[Data excerpts]

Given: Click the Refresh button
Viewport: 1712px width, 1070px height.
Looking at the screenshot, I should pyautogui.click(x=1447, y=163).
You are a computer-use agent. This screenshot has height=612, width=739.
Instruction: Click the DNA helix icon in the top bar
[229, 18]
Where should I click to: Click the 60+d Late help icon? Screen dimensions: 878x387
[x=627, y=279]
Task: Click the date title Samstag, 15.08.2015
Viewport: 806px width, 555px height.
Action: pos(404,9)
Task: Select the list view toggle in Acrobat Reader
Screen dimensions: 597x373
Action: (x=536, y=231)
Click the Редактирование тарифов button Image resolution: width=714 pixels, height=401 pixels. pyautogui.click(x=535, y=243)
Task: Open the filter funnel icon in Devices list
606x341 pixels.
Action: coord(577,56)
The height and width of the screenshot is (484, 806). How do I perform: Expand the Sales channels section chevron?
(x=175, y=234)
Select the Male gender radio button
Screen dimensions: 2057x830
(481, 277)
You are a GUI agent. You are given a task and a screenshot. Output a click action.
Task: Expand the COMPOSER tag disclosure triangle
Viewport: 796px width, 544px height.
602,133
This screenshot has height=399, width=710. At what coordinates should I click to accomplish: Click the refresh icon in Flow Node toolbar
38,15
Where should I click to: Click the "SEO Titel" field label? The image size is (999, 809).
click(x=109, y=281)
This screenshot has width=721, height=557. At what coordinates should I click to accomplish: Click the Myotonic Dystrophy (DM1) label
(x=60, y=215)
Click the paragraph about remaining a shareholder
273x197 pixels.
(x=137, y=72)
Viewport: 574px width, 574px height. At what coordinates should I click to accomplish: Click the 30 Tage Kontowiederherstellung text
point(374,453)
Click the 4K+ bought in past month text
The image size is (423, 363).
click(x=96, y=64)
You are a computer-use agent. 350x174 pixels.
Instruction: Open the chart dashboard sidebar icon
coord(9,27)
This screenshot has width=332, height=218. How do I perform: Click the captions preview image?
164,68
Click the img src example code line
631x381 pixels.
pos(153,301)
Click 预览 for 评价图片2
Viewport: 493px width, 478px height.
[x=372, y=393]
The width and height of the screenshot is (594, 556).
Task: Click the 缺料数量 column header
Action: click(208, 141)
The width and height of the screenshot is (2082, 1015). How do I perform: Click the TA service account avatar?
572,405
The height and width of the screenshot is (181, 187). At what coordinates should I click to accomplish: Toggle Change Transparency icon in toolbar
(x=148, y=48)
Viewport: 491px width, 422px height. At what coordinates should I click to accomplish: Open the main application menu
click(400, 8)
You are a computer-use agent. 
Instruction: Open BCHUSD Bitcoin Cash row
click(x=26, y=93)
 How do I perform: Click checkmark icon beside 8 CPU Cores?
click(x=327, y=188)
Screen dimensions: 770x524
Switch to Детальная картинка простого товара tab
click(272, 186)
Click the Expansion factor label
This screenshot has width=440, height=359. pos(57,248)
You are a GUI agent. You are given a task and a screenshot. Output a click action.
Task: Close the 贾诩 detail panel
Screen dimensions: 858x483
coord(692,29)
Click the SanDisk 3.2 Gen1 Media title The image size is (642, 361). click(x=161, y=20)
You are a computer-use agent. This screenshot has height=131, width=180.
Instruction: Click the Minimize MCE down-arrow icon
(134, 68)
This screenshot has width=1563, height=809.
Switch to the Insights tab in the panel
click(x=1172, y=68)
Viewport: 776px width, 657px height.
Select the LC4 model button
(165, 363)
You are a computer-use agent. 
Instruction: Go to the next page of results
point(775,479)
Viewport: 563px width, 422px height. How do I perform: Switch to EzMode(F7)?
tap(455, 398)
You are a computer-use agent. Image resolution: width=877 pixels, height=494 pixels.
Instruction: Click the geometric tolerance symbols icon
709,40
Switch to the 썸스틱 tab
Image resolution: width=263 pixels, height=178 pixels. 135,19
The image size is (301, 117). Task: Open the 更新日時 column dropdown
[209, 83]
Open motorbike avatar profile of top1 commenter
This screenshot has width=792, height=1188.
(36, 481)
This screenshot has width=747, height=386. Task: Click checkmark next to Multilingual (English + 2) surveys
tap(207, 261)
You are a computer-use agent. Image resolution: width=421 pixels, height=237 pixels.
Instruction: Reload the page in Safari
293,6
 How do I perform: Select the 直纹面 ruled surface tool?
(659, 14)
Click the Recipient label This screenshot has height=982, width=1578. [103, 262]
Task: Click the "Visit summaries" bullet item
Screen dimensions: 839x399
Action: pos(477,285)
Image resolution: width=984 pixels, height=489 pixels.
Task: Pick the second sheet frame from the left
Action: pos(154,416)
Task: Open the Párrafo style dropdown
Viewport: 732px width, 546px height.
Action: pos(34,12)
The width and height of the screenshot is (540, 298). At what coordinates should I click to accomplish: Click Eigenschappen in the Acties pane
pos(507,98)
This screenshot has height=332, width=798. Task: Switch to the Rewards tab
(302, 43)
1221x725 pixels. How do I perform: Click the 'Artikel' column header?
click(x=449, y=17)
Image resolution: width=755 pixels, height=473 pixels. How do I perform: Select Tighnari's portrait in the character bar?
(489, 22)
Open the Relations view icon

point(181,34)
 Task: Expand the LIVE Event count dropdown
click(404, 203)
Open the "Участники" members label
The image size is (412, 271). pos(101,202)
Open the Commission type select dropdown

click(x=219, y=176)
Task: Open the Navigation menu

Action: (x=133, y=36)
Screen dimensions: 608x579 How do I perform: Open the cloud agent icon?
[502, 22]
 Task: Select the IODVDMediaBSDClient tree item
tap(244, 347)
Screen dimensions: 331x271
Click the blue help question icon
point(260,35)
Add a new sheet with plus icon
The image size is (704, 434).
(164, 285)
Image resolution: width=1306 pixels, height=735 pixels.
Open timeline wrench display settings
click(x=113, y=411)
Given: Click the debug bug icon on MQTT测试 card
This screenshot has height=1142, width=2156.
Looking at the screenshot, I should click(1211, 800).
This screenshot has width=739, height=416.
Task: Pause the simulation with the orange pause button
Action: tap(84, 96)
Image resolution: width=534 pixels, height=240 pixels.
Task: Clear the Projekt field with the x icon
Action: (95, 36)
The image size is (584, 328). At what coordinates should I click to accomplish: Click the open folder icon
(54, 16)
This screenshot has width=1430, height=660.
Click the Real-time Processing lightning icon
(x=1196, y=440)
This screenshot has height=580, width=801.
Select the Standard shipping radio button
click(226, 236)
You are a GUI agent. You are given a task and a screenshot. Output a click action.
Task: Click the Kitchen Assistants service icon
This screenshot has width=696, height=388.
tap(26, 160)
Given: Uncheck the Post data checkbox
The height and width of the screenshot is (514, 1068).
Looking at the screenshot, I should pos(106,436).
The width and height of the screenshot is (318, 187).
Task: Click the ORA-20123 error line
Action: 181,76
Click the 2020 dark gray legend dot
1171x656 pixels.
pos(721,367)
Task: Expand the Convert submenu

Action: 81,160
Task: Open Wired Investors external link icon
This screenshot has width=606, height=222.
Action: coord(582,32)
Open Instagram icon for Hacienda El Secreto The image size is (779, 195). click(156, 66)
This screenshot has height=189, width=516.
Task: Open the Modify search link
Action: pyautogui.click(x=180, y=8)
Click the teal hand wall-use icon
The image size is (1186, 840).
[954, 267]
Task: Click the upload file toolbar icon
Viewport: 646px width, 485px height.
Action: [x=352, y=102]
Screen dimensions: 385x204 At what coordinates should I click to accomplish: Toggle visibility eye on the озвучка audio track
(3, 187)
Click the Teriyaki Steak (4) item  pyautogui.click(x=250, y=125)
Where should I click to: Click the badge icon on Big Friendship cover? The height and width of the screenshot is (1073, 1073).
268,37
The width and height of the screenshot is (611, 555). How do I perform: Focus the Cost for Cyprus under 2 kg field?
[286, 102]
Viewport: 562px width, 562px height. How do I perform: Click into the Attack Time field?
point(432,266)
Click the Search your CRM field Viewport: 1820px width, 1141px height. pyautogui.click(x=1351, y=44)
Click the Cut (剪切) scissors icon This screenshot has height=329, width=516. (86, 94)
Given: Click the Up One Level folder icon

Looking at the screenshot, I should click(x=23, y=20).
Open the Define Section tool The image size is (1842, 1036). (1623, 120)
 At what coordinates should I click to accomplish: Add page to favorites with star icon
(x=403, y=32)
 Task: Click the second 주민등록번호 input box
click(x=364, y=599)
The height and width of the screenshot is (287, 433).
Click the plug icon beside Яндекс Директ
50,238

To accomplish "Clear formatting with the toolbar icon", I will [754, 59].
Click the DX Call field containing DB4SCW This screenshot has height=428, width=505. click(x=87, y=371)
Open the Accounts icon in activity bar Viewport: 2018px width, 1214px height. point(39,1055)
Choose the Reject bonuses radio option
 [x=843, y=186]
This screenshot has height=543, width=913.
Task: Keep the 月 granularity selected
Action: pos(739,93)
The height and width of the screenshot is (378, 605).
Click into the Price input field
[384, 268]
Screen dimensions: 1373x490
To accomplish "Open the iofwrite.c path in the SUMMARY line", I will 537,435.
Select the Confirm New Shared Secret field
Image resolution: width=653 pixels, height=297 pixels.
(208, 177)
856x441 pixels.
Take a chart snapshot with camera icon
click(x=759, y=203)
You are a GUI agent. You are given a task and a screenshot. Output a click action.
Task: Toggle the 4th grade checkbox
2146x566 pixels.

[Exercise prompt]
Copy the entries above word for word, from the line with "The height and width of the screenshot is (287, 433)." through the last line of the entries, including both ends.

[Answer to this problem]
The height and width of the screenshot is (287, 433).
Click the plug icon beside Яндекс Директ
50,238

To accomplish "Clear formatting with the toolbar icon", I will [754, 59].
Click the DX Call field containing DB4SCW This screenshot has height=428, width=505. click(x=87, y=371)
Open the Accounts icon in activity bar Viewport: 2018px width, 1214px height. point(39,1055)
Choose the Reject bonuses radio option
 [x=843, y=186]
This screenshot has height=543, width=913.
Task: Keep the 月 granularity selected
Action: pos(739,93)
The height and width of the screenshot is (378, 605).
Click into the Price input field
[384, 268]
Screen dimensions: 1373x490
To accomplish "Open the iofwrite.c path in the SUMMARY line", I will 537,435.
Select the Confirm New Shared Secret field
Image resolution: width=653 pixels, height=297 pixels.
(208, 177)
856x441 pixels.
Take a chart snapshot with camera icon
click(x=759, y=203)
You are a GUI agent. You are given a task and a screenshot. Output a click action.
Task: Toggle the 4th grade checkbox
2146x566 pixels.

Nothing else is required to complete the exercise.